INSTRUCTIONS TO FOLLOW: According to the text on common encoding issues, which UTF-8 encoding should a MySQL database or its affected tables and columns be converted to?

DOCUMENT SECTION:
[Start of section]
Common Encoding Issues

Symptoms: Text appears as question marks, mojibake, or unexpected characters at the destination.Common causes:
  • The source database is not using UTF-8 encoding
  • A character set mismatch between the database server and client connection
  • Legacy encoding (e.g., latin1 in MySQL or SQL_ASCII in PostgreSQL) storing non-ASCII data
Resolution:
  1. Verify the source database encoding (see database-specific notes above)
  2. Convert the database or affected tables/columns to UTF-8 (utf8mb4 for MySQL, UTF8 for PostgreSQL)
[End of section]
EXTRACTED MATERIAL:
[Start of section]
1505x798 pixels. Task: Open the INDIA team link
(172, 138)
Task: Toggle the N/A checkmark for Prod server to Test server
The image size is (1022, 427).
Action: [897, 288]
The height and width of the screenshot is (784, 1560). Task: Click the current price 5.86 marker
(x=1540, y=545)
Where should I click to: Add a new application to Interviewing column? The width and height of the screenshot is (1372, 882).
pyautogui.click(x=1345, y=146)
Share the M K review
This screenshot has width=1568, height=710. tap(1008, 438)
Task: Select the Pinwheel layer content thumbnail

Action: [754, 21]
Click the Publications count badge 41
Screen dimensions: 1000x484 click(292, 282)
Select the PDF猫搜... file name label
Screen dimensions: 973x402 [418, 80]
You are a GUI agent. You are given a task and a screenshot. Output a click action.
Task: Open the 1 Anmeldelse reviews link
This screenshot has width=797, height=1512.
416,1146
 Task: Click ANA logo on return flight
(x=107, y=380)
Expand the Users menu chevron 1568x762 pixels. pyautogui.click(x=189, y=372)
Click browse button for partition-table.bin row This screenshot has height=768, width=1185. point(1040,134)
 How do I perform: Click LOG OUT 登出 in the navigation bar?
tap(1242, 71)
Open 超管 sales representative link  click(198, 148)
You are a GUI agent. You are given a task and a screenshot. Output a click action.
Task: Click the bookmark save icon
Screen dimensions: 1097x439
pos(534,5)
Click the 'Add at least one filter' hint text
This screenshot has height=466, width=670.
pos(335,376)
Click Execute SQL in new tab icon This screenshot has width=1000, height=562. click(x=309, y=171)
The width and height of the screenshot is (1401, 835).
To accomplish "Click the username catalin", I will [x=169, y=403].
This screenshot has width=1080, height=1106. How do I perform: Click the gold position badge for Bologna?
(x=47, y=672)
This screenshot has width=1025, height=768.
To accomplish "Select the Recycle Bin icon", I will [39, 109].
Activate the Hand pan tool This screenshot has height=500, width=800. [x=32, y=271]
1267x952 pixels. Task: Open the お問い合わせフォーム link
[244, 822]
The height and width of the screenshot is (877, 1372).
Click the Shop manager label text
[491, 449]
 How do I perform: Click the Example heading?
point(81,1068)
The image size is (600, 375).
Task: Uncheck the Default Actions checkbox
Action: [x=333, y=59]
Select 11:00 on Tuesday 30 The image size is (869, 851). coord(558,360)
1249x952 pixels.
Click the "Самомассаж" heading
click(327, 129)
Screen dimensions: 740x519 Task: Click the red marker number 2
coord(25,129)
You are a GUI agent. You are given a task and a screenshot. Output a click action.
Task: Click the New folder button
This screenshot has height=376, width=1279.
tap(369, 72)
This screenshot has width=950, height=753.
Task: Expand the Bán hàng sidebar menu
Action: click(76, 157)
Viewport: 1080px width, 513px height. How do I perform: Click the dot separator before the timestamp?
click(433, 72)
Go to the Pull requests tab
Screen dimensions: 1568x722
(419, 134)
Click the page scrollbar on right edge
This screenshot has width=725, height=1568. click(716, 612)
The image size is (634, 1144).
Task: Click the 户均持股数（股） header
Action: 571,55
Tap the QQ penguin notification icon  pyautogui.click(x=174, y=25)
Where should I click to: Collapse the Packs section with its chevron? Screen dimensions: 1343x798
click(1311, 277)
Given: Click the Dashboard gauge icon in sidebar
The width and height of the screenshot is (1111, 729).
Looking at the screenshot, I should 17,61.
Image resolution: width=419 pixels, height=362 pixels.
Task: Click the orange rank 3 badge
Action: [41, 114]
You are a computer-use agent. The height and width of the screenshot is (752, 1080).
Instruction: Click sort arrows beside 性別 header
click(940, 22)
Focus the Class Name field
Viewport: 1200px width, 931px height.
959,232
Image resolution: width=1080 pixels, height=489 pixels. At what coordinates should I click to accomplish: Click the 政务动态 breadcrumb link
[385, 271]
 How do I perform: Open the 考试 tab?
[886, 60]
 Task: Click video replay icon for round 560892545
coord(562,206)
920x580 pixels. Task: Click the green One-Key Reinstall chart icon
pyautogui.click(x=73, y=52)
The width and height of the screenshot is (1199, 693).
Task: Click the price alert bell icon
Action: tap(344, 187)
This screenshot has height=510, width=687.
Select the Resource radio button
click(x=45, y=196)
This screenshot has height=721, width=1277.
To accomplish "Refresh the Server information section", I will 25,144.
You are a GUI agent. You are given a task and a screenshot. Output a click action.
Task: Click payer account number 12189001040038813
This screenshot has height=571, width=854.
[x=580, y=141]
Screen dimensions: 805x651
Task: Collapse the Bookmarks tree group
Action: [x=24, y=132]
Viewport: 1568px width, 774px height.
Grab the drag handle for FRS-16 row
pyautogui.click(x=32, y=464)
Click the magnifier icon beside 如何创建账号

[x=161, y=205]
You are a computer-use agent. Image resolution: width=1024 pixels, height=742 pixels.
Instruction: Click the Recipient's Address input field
[End of section]
TASK SOLUTION: utf8mb4